■ DATA RECORDS ■

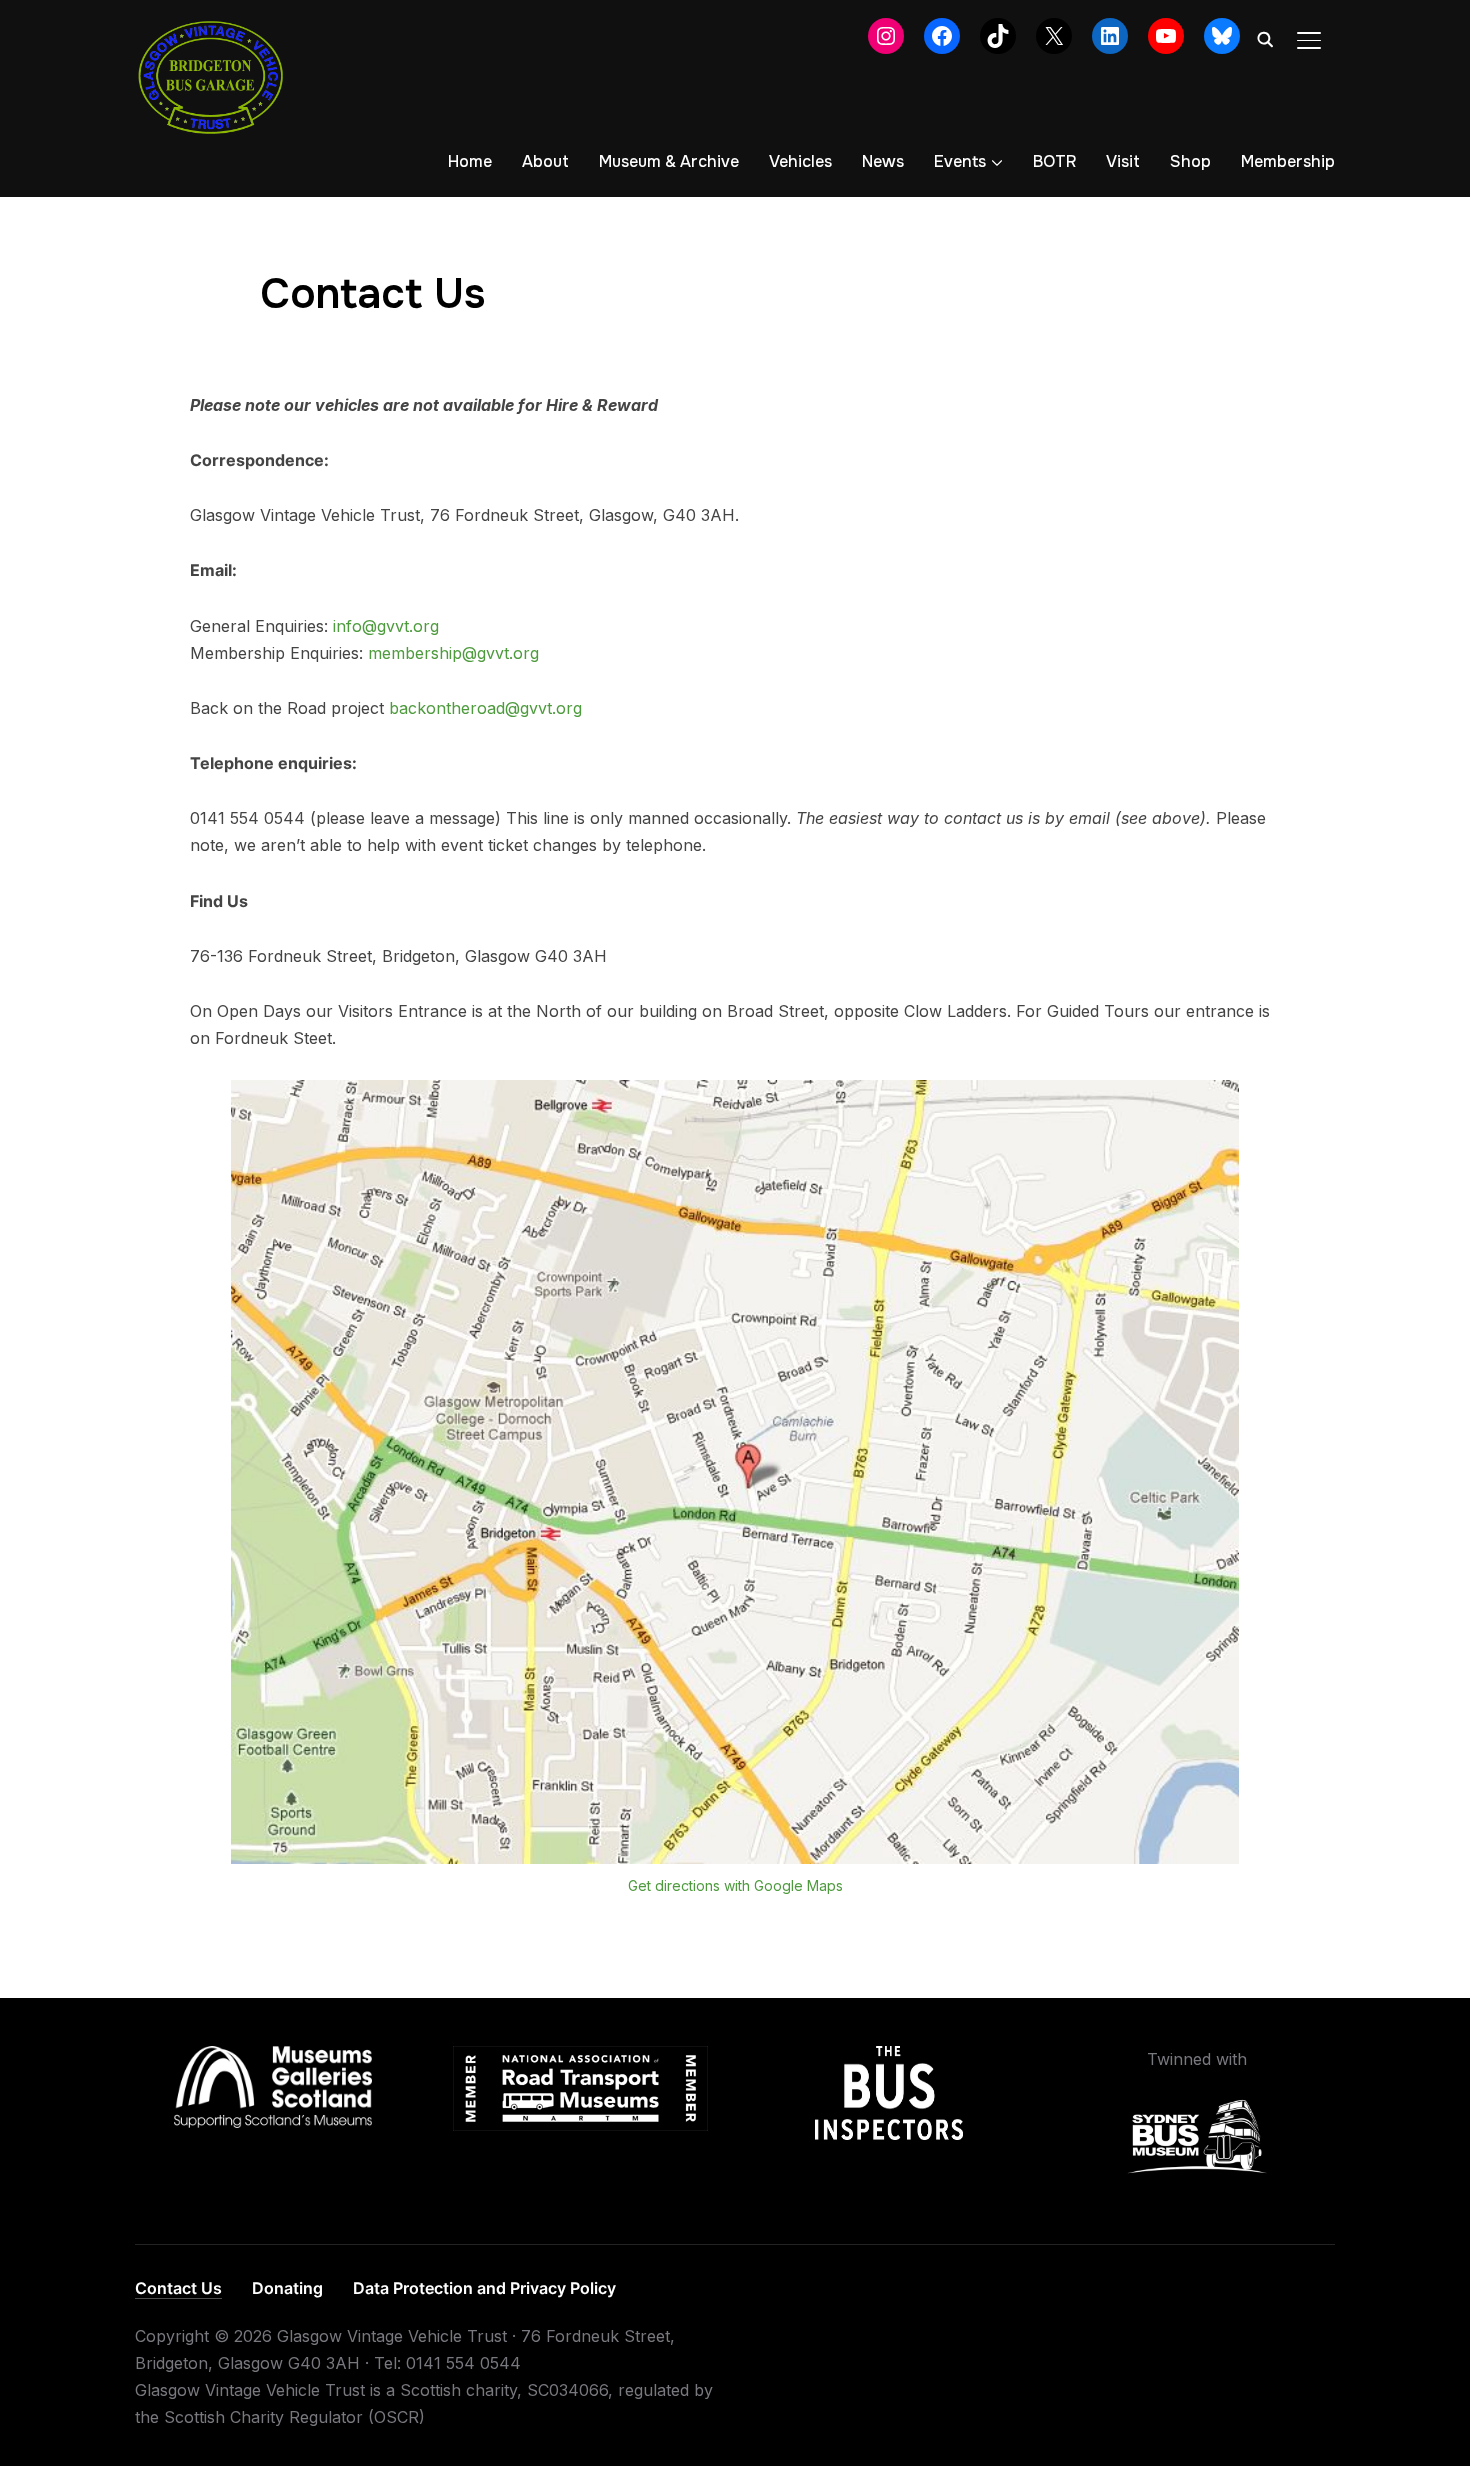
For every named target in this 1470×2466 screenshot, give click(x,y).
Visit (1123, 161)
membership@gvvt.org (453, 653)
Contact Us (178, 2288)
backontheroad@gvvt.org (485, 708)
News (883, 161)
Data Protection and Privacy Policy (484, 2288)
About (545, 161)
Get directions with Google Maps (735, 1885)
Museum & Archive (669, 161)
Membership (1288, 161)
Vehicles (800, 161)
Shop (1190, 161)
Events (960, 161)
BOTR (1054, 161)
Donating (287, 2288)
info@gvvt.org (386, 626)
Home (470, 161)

■ PROMPT ■
Your answer is a single number: how many lines in the listing above hold "gvvt"?

■ SOLUTION TO THE PROBLEM ■
3